Anything set in the Star Wars universe does not usually concern me.

But Andor is a massive deviation from the SW norm and canon. Much darker, grittier and serious than anything else, Andor tells the story of Cassian, a cynic worker who gets radicalised and leads a rebellion against the Empire. Focusing on the everyday life in the Empire, far away from epic space battles and fanciful lightsaber fights, Andor is far more grounded and could work as a stand-alone sci-fi drama, SW references be damned. Also, Andy Serkis.

 

The Bear (FX)

My best pick for the year, The Bear, came out of nowhere and filled my heart with joy.
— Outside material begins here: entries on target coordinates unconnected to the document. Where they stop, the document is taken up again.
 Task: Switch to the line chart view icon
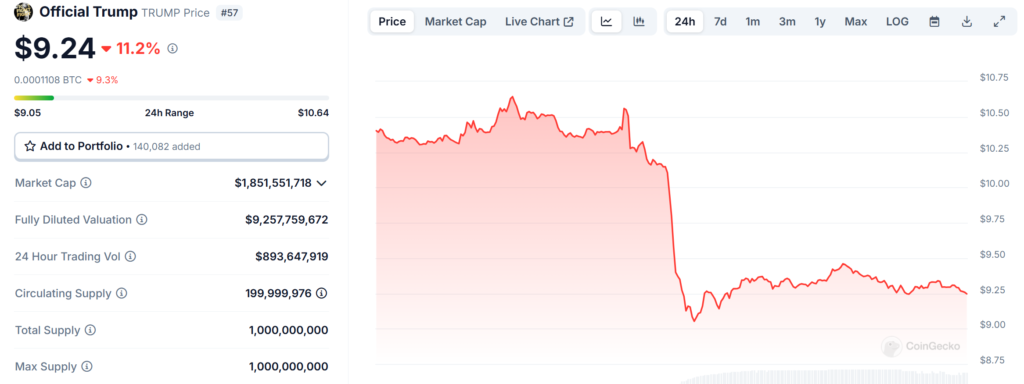607,22
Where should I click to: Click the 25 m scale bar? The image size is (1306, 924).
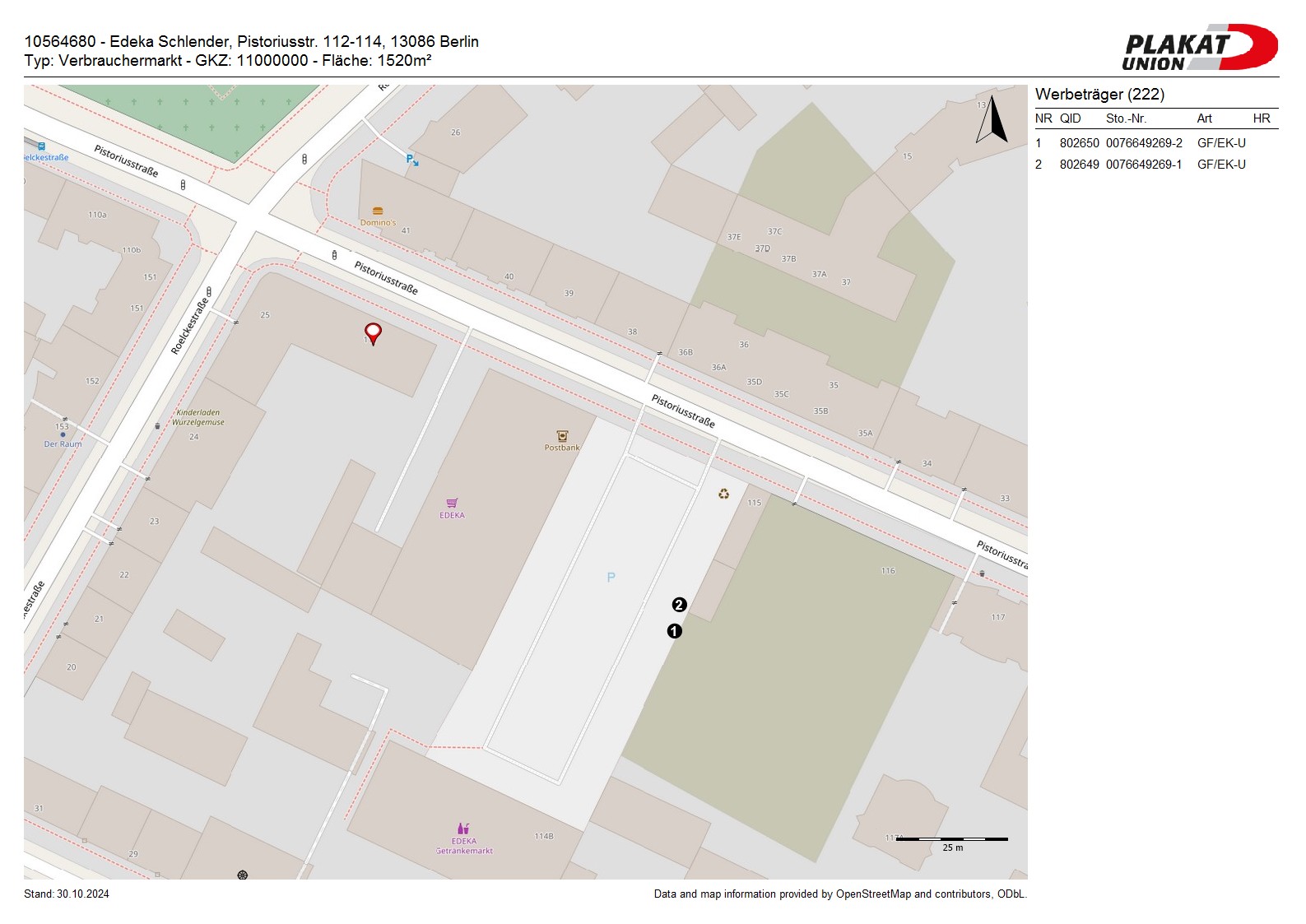[951, 839]
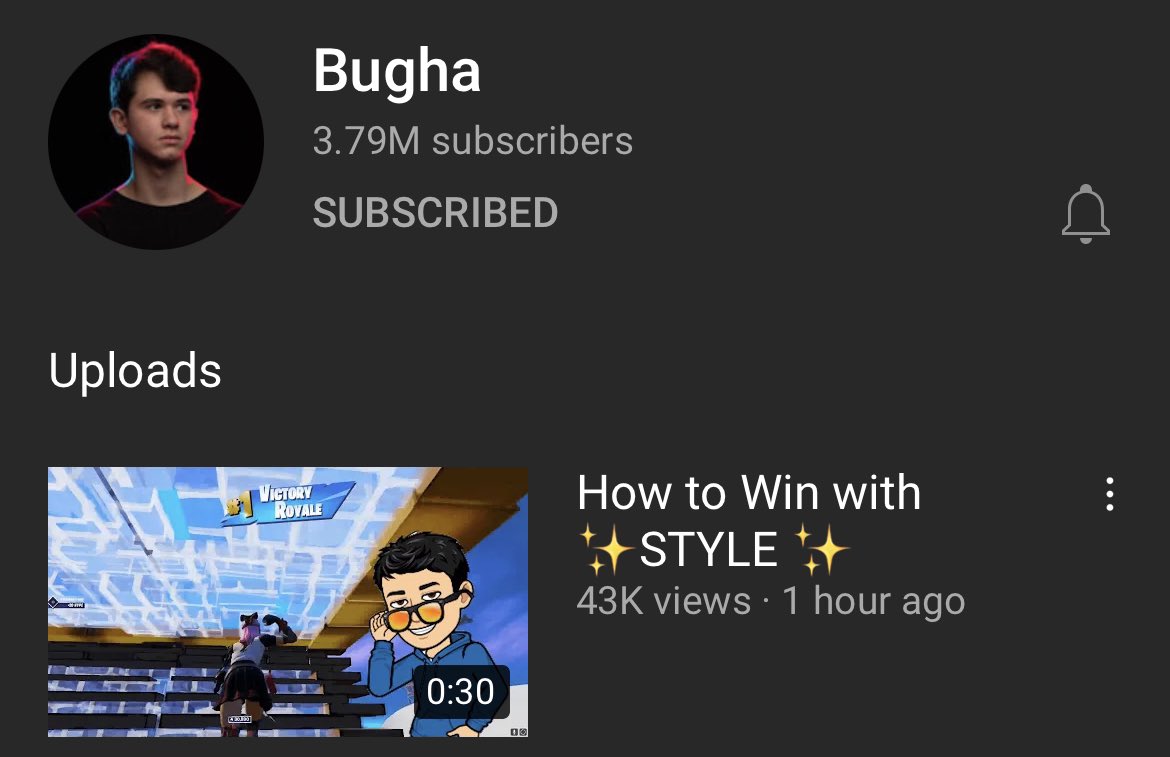
Task: Open the Uploads section heading
Action: click(135, 370)
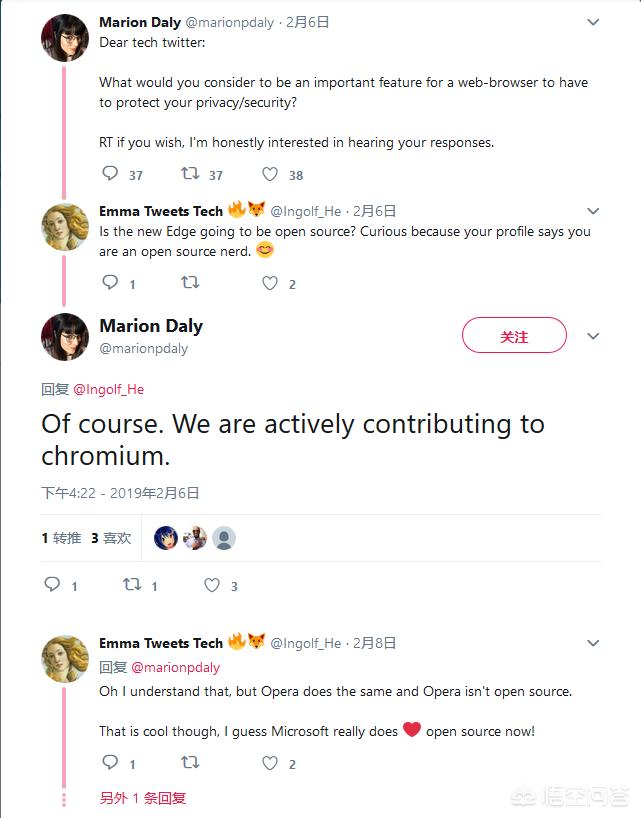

A chef drama, The Bear tells the story of Carmen, a renowned chef de cuisine who drops out of the glitzy world of fine dining to take over a rundown beef sandwich restaurant previously owned by his brother, who died by suicide. The Bear is painfully honest and raw. There’s no fancy CGI, no quipping, with the action mainly taking place in the back of the restaurant.

Its pace is refreshingly fast, with the creators refusing to pad down the rundown to the standard 45-minute episode. Set at a tight 30, The Bear never lets up and never stops, hitting you with some unforgettable TV moments including an exposition dump by Carmen at an AA meeting that sees him talking, single shot, for seven whole minutes. What this series lacks in CGI budget, it makes up in directing brilliance, featuring a 17-minute one-take that should be taught in film school, one of the best moments of the series.